CRISPR Therapeutics and MaSTherCell SA sign an agreement to develop and manufacture allogeneic CAR-T therapies
MaSTherCell scientists prepare allogenic cell therapy manufacturing process
CRISPR Therapeutics is a gene-editing based therapeutics provider and MaSTherCell SA is a full service contract development and manufacturing organisation.
MaSTherCell will be responsible for the development and cGMP manufacturing of CTX101, for use in clinical studies.
CTX101 is an allogeneic CAR T-cell therapy currently in development by CRISPR Therapeutics for the treatment of CD19 positive malignancies.

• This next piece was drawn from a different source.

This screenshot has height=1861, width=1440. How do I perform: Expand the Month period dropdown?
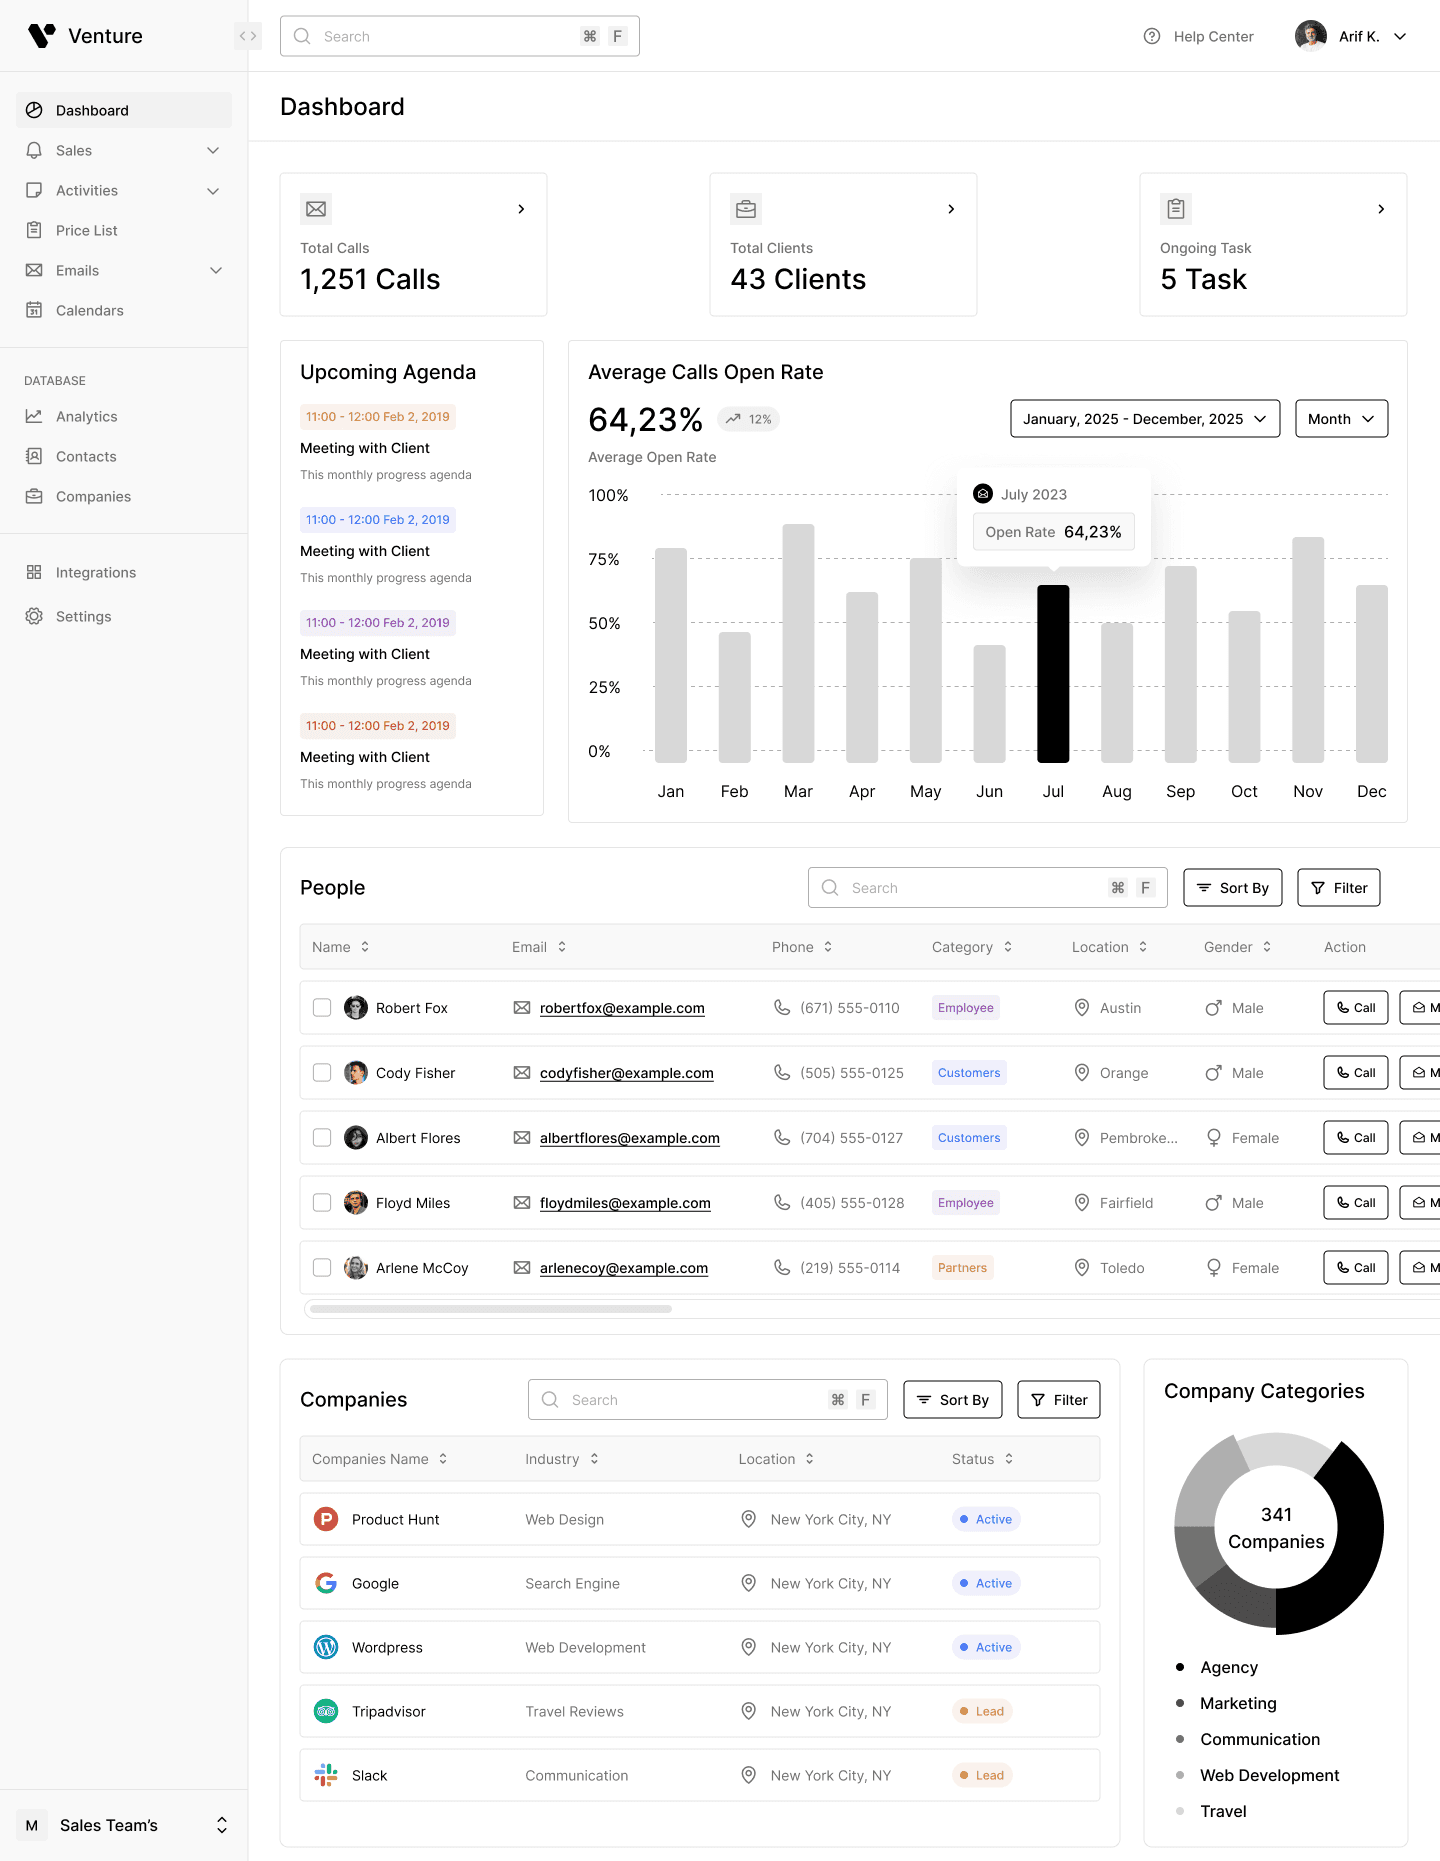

The program utilises CRIPSR’s proprietary gene-editing technology to make targeted modifications to the T-cell, thereby enabling an allogeneic, or off the shelf product that is applicable to a broader patient population and addresses the industrialisation challenges of the current generation of autologous therapies.
Jon Terrett, Head of Immuno-Oncology Research and Translation at CRISPR Therapeutics, said: “The signing of this agreement represents an important milestone for CRISPR Therapeutics as it not only demonstrates our progress with CTX101, but also lays the foundation for our broader activities and emerging pipeline in the allogeneic cell therapy field.”
Samarth Kulkarni, President and Chief Business Officer at CRISPR Therapeutics, said: “We are really excited to have initiated work with MaSTherCell.
"Their market-leading capabilities and deeply relevant experience stood out as we looked for a partner to help accelerate our pre-clinical programs towards the clinic in both the US and Europe.”
MaSTherCell provides process optimisation and manufacturing services to cell therapy organisations. It has quickly built the most extensive experience in the field and is focused on developing solutions to the industrialisation challenges facing the cell therapy sector.
Denis Bedoret, General Manager at MaSTherCell, said: “We are looking forward to working with CRISPR Therapeutics. They have made significant progress to date with multiplexed gene editing and this provides a solid platform upon which we can bring to bear MaSTherCell’s significant experience in the manufacturing of allogeneic cell therapies.”